Fresh produce is expensive, whether you’re buying organic or not, so it’s incredibly important to focus on getting your money’s worth (nutritionally speaking). Choose vitamin and antioxidant-rich dark leafy greens like spinach or kale (about $5 per bag) and broccoli ($3 per head) over watery, nutrient-poor options like iceberg lettuce.

You will also want to prioritize fruits and vegetables with a high fiber content (like celery, at $3 per bunch and apples, at $4 per bag) and healthy fat content (avocados, $4 for two). Fiber and fat are both highly filling, allowing you to make smaller portions go farther.

Note that all of the prices above have been adjusted to allow for organic choices; while going “all organic” is not an absolute requirement where whole foods are concerned, when it comes to fruit and vegetables it’s preferable owing to the toxicity of common pesticides. Organic farming is also associated with higher soil quality, which in turn leads to better nutrient density—meaning that while organic fruits and vegetables appear more costly, in the long-term, they’re actually a better investment.

  • Spend $10-$15 on whole grains, nuts, and legumes.

These staple “fillers” are relatively dense and inexpensive, so a little goes a long way, especially when you’re purchasing high-fiber whole grains and nuts. (Remember that it’s important not to eat more than a handful of nuts in a sitting as nuts are extremely high in calories. Buy just a few ounces of nuts per week and use them sparingly.)

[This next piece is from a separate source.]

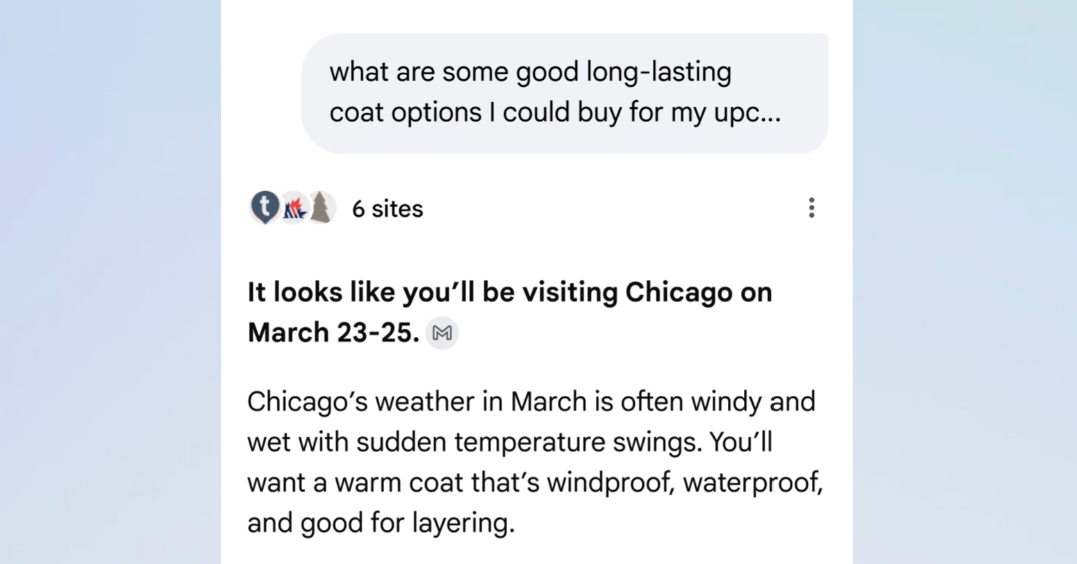Screen dimensions: 1077x564
Task: Open the three-dot more options menu
Action: click(811, 208)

Head into the “bulk” section of your nearest supermarket in order to ensure that you find the best possible prices, then pick up about $3 worth of whole grain oats and raw almonds and grab approximately $2 worth of dry beans (choose black beans for an excellent beef substitute if you plan to make burgers, tacos, etc.). Finally, select $2 worth of your favorite whole grain side-dish, such as brown rice or quinoa.

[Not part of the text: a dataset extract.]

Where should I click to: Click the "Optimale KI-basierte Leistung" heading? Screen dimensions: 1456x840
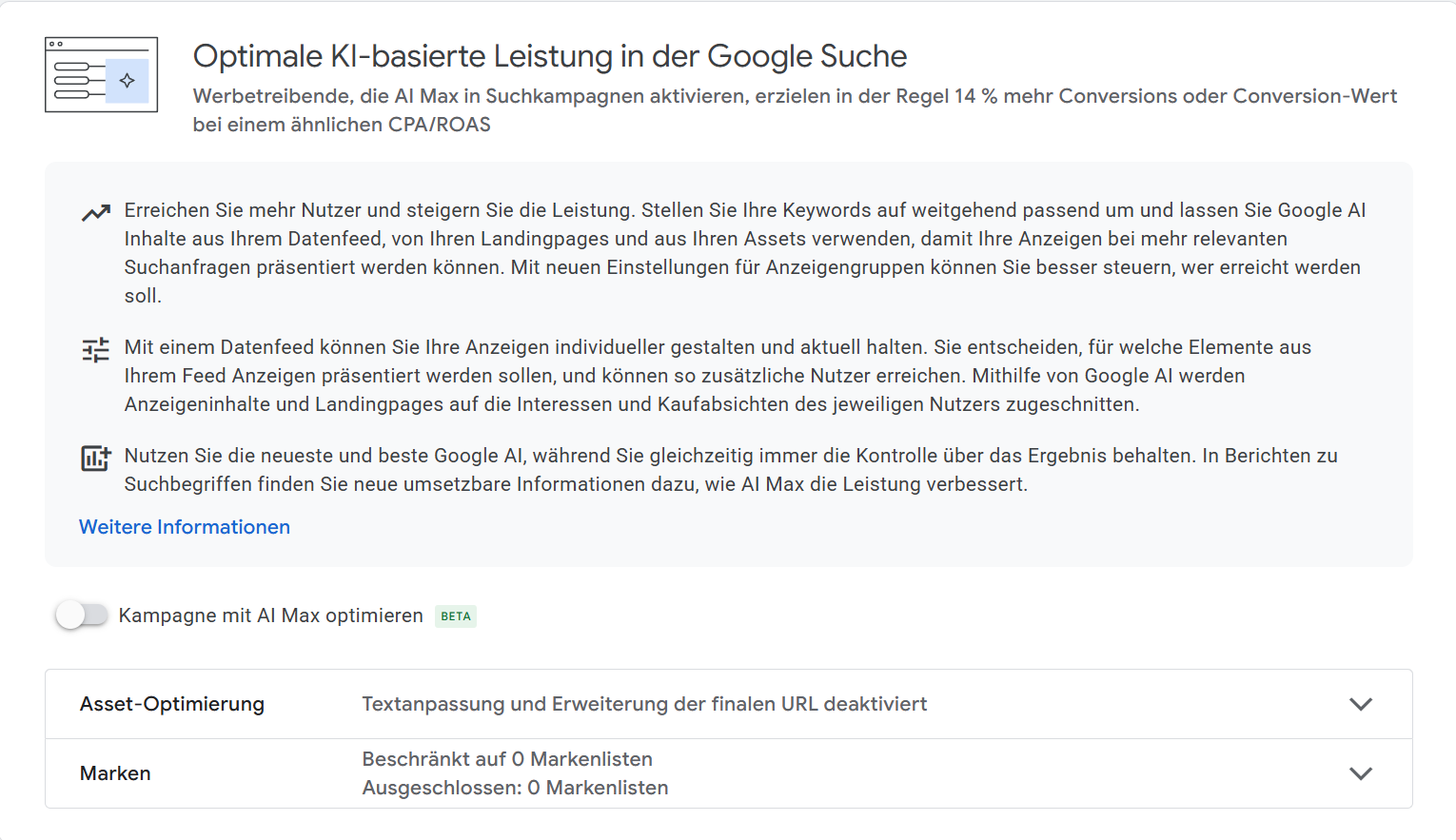pyautogui.click(x=550, y=56)
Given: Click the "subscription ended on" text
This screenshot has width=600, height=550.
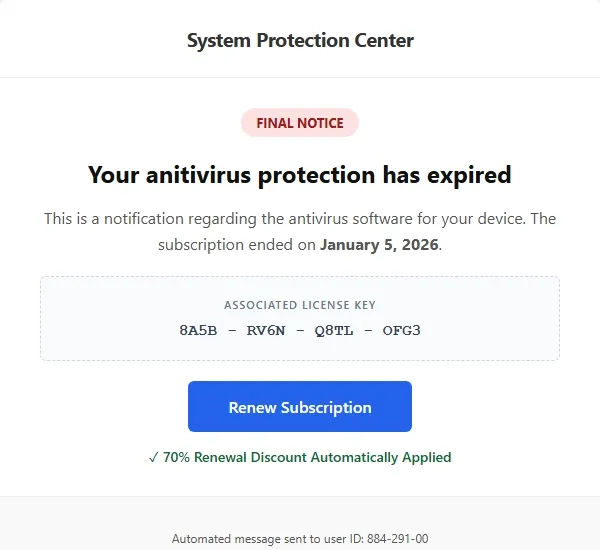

For some added variety, you can also try chick peas (about $2 per can), lentils ($3 per bag), and flax seeds ($3 per bag).

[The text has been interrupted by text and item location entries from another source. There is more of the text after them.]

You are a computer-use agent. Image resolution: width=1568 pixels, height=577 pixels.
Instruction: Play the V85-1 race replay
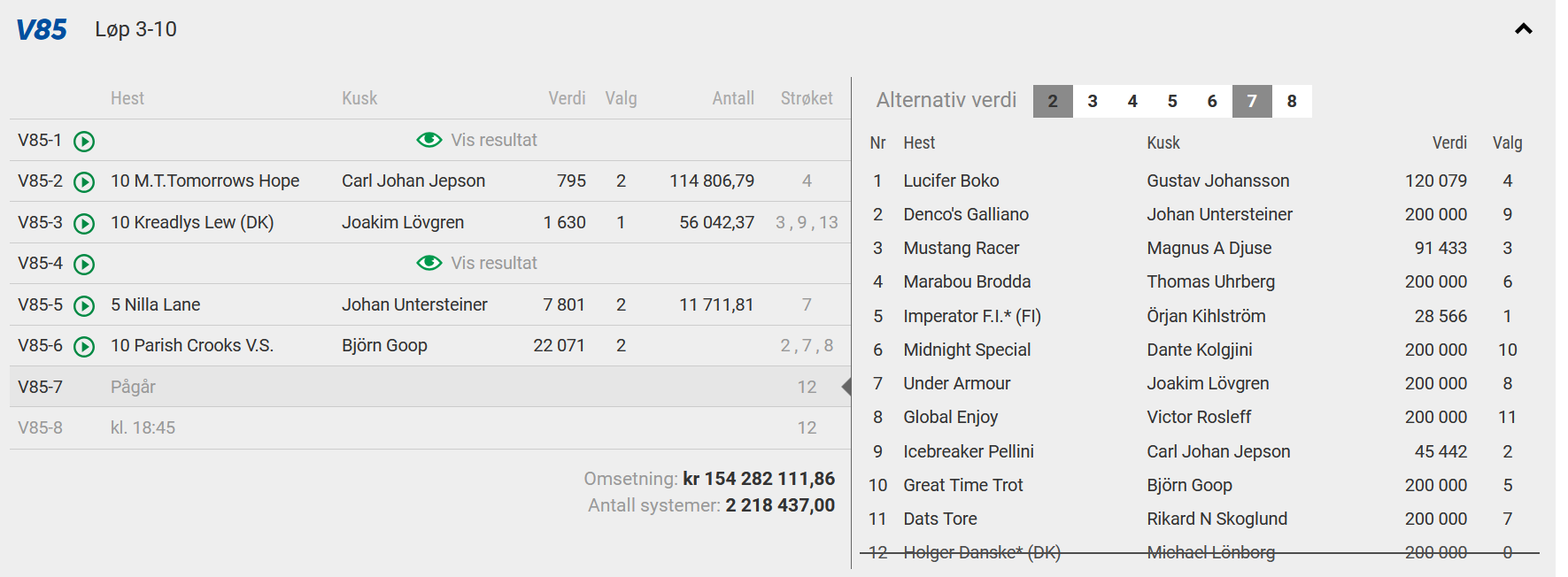(x=84, y=141)
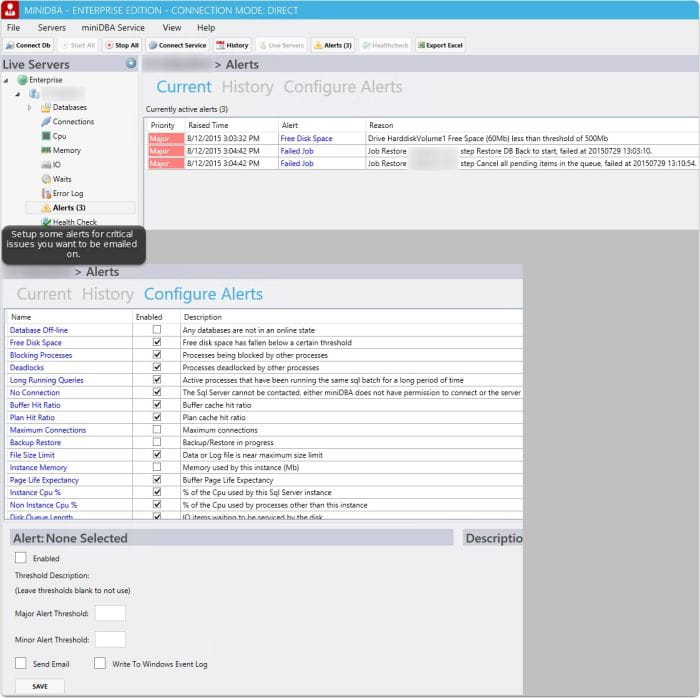Select Memory in the server tree
Viewport: 700px width, 698px height.
click(66, 150)
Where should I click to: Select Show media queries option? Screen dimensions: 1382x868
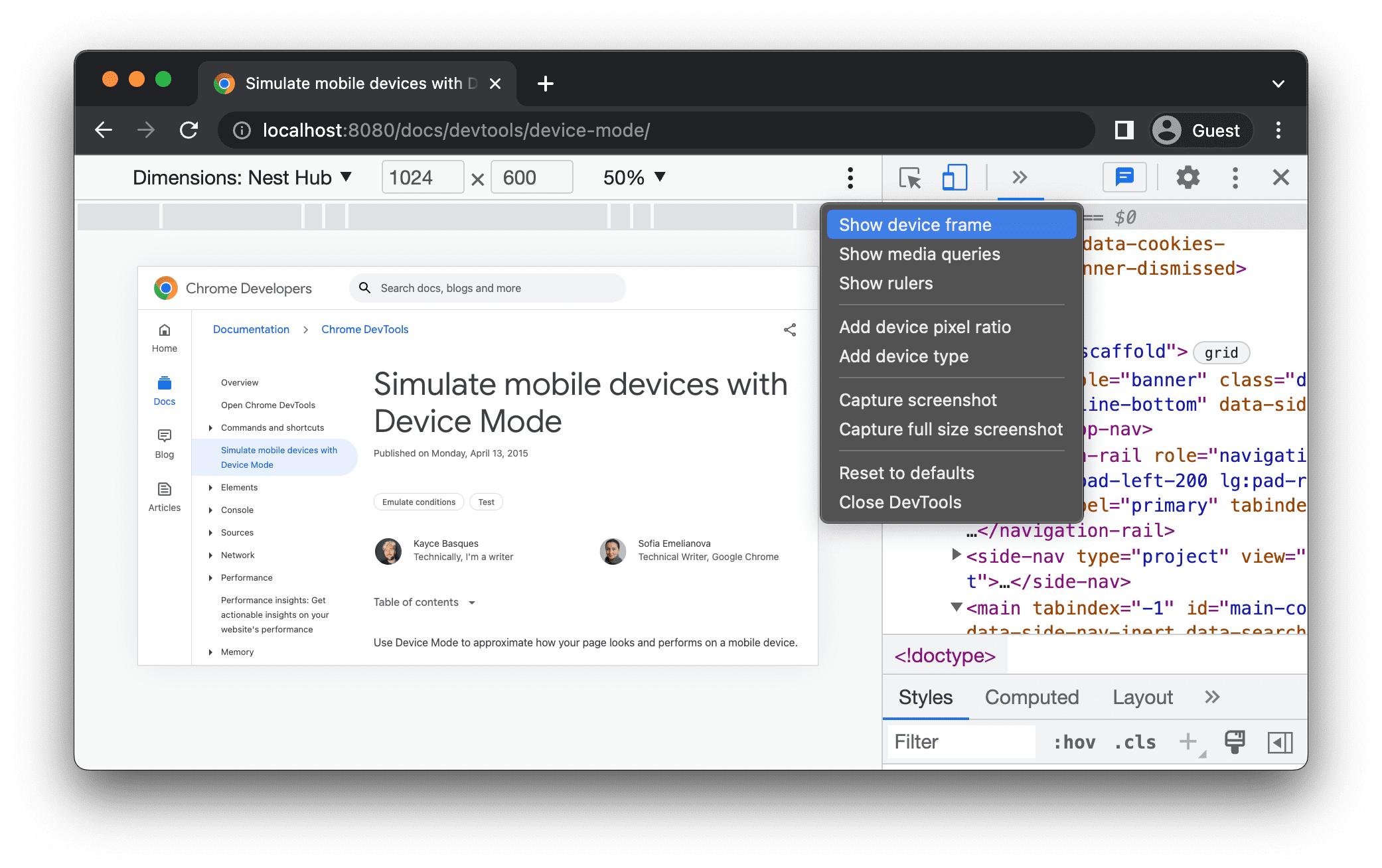(x=919, y=253)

  • Spend $10-$15 on healthy beverage ingredients and non-dairy snacks.

Combine a non-dairy milk of your choice (e.g., soy milk, almond milk, or hemp milk, at about $3 per container) with frozen fruits and vegetables ($3-4 per bag) to create inexpensive healthy smoothies at home. You can also pair frozen fruits with non-dairy yogurt.

If you’re concerned about getting enough protein and amino acids while adhering to a low-cost plant-based diet, you should try picking up a bag of hemp seeds (or hearts) and adding them to your smoothies, oatmeal, and yogurt.

While hemp seeds appear relatively costly at about $8 per bag, you only need to use a teaspoon or two of them per day in order to reap their nutritional rewards. Hemp seeds are the only plant-based food that offer both a complete amino acid profile and a perfect balance of Omega 3 and Omega 6 fatty acids. Likewise, while hemp seeds look expensive, when you compare the cost of buying a bag or two of hemp seeds each month with the cost of consuming meat daily, it becomes clear that the plant-based alternative is still the far better deal.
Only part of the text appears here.